Persistent Pulmonary Nodular Ground-Glass Opacity at Thin-Section CT: Histopathologic Comparisons1

Ha Young Kim, MD, Young Mog Shim, MD, Kyung Soo Lee, MD, Joungho Han, MD, Chin A Yi, MD, and Yoon Kyung Kim, MD

1 From the Department of Radiology and Center for Imaging Science (H.Y.K., K.S.L., C.A.Y., Y.K.K.), Department of Thoracic Surgery (Y.M.S.), and Department of Pathology (J.H.), Samsung Medical Center, Sungkyunkwan University School of Medicine, 50, Ilwon-Dong, Kangnam-Ku, Seoul 135-710, Korea. Received September 28, 2006; revision requested December 8; revision received December 13; accepted January 6, 2007; final version accepted March 19. Supported by the Korea Research Foundation Grant funded by the Korean Government (MOEHRD) (KRF-2005-042-D00246). Address correspondence to K.S.L. (e-mail: kyungs.lee{at}samsung.com).

Purpose: To retrospectively compare pure pulmonary ground-glass opacity (GGO) nodules observed on thin-section computed tomography (CT) images with histopathologic findings.

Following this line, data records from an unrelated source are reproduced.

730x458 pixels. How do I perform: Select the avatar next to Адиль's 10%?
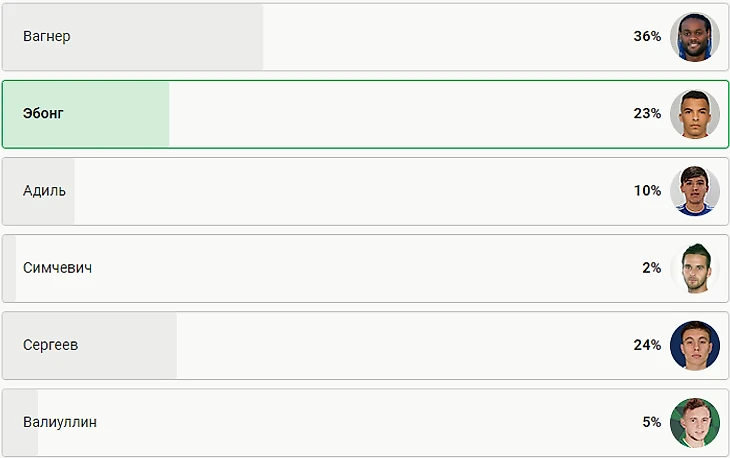coord(695,191)
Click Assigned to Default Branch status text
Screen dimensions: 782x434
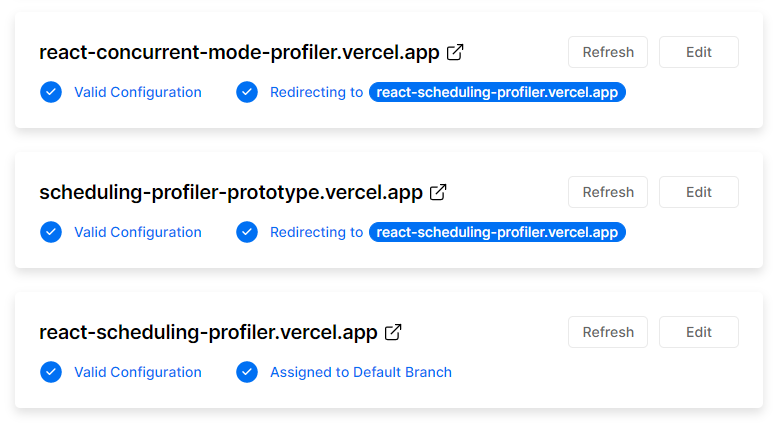click(x=360, y=372)
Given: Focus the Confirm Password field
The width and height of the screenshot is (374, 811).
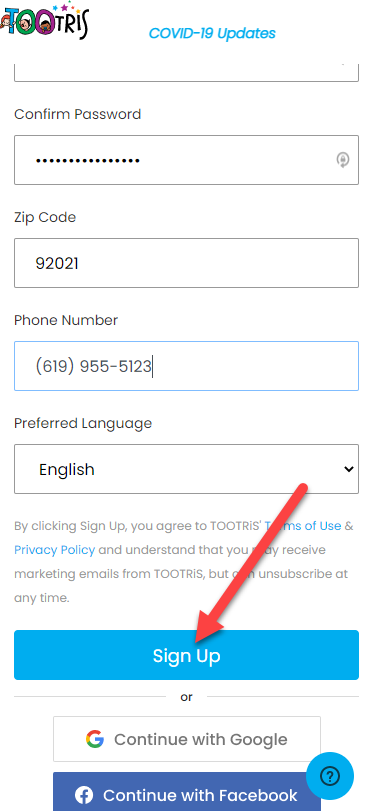Looking at the screenshot, I should 186,160.
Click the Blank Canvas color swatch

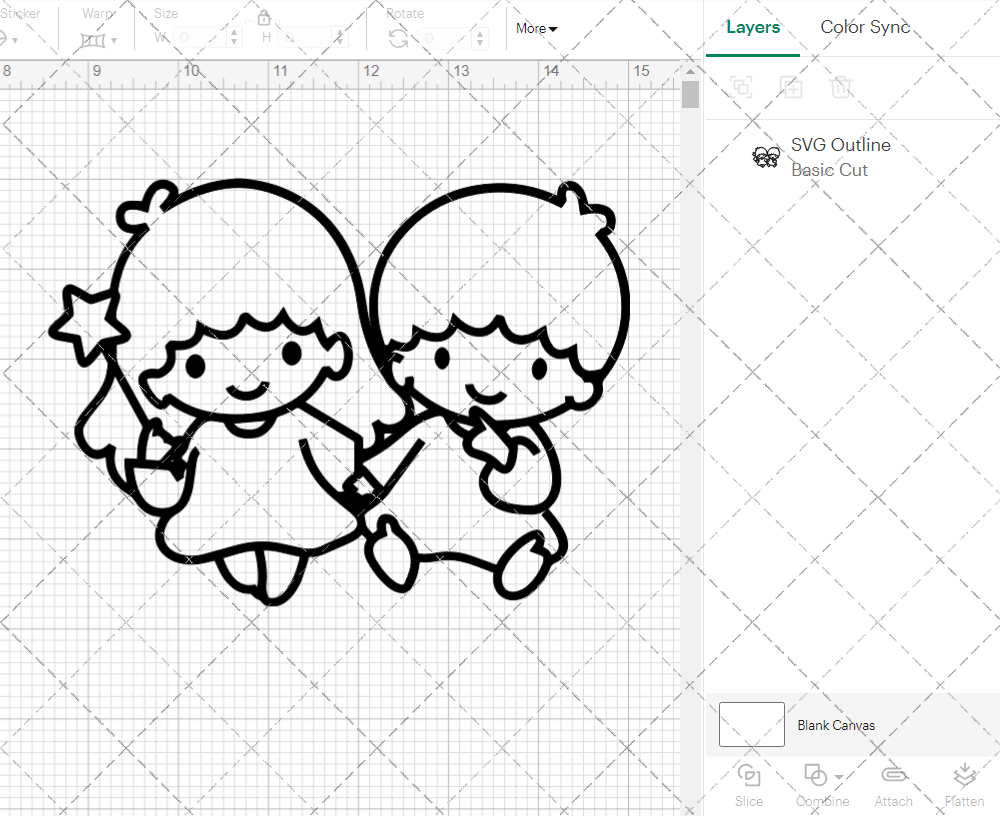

Materials and Methods: The institutional review board approved this study and waived informed consent. Histopathologic specimens were obtained from 53 GGO nodules in 49 patients. CT scans were assessed in terms of nodule size, shape, contour, internal characteristics, and the presence of a pleural tag. The findings obtained were compared with histopathologic results. Differences in thin-section CT findings according to histopathologic diagnoses were analyzed by using the Kruskal-Wallis test or Fisher exact test.

Results: Of 53 nodules in 49 patients (20 men, 29 women; mean age, 54 years; range, 29–78 years), 40 (75%) proved to be broncholoalveolar cell carcinoma (BAC) (n = 36) or adenocarcinoma with predominant BAC component (n = 4), three (6%) atypical adenomatous hyperplasia, and 10 (19%) nonspecific fibrosis or organizing pneumonia. No significant differences in morphologic findings on thin-section CT scans were found among the three diseases (all P > 0.05). A polygonal shape (25%, 10 of 40 nodules) and a lobulated or spiculated margin (45%, 18 of 40) in BAC or adenocarcinoma with predominant BAC component were caused by interstitial fibrosis or infiltrative tumor growth. A polygonal shape and a lobulated or spiculated margin were observed in two (20%) and three (30%) of 10 nodules, respectively, in organizing pneumonia/fibrosis were caused by granulation tissue aligned in a linear manner in perilobular regions with or without interlobular septal thickening.

Conclusion: About 75% of persistent pulmonary GGO nodules are attributed to BAC or adenocarcinoma with predominant BAC component, and at thin-section CT, these nodules do not manifest morphologic features that distinguish them from other GGO nodules with different histopathologic diagnoses.